I slouched forward, thinking. Playing with my sister always became hard work.
There was a soft knock on the door and our mum entered.
“I have some sad news,” she told us. She said you died waiting for a lung transplant.
My world shattered around me. My vision became fragmented and distorted.
“Come on, let’s keep playing,” my sister said in an awkward attempt to distract me.
I turned to her, knowing it wouldn’t be an appropriate question, but asked it anyway: “Will he be okay in heaven?”
Tears sprang up in her eyes and she hugged me tightly as I gasped for breath. Breath you’d struggled to take for ten years, and wouldn’t be needing to any longer.
Now that it’s been fourteen years, I think of new statistics. I’m double the age you reached. You’ve been dead longer than you were alive.
I often wondered while growing up what things would have been like had you received that call. Would we still be in contact, or would you have drifted off into the world outside of the hospital, like my other friends?
In my state of teenage loneliness, where nobody in the world could ever understand me, I sometimes imagined you had been my soulmate. It probably wouldn’t have worked, but we would have understood each other’s early struggles, things that caused a division between us and so many healthier children.
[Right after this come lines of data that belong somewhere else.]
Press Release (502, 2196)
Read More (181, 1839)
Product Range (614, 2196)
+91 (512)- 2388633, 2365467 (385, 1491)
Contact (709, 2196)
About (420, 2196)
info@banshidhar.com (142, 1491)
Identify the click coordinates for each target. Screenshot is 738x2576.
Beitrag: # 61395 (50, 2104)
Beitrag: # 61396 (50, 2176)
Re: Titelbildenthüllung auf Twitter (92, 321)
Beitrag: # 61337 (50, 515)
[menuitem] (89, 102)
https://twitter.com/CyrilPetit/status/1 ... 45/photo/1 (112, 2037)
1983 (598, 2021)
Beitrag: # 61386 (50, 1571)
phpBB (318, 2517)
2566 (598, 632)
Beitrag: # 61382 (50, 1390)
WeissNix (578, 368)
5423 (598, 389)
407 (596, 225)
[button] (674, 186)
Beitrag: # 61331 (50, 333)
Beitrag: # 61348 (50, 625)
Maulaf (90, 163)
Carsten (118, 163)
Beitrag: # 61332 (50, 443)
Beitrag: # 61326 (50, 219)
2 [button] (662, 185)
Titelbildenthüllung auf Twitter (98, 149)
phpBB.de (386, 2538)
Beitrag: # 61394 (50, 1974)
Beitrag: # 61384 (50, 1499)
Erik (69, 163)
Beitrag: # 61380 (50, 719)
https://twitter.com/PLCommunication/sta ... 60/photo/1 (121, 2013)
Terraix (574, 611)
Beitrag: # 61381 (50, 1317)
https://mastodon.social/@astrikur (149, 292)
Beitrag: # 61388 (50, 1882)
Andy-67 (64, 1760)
The not-knowing is what convinced me for a while.
After you died, I refused to enter the hospital from the back entrance, knowing we’d have to pass the mortuary. I didn’t want to be near where you had been at the start of the end. Now I mostly think back to seeing you on the ward. You didn’t let anything bother you, and I craved that. Your air of freedom made me believe that anything was possible, and it’s caused me to push the limits of my capabilities ever since. Maybe I’m trying to live for the both of us.
I still dream about you a lot. Sometimes you’re older and we bump into each other on the street, other times we’re still children, playing on the ward. It makes it difficult to distinguish between dreams and memory. Sometimes it feels as if you were a dream in yourself, sent to me to make the pain of the needles hurt less.
If you have any ability to still see me wherever you now are, know I don’t go a day without thinking about you. You made those few years more manageable, a reason to smile. For that, you deserve all the freedom that death gave you, all the freedom life took away.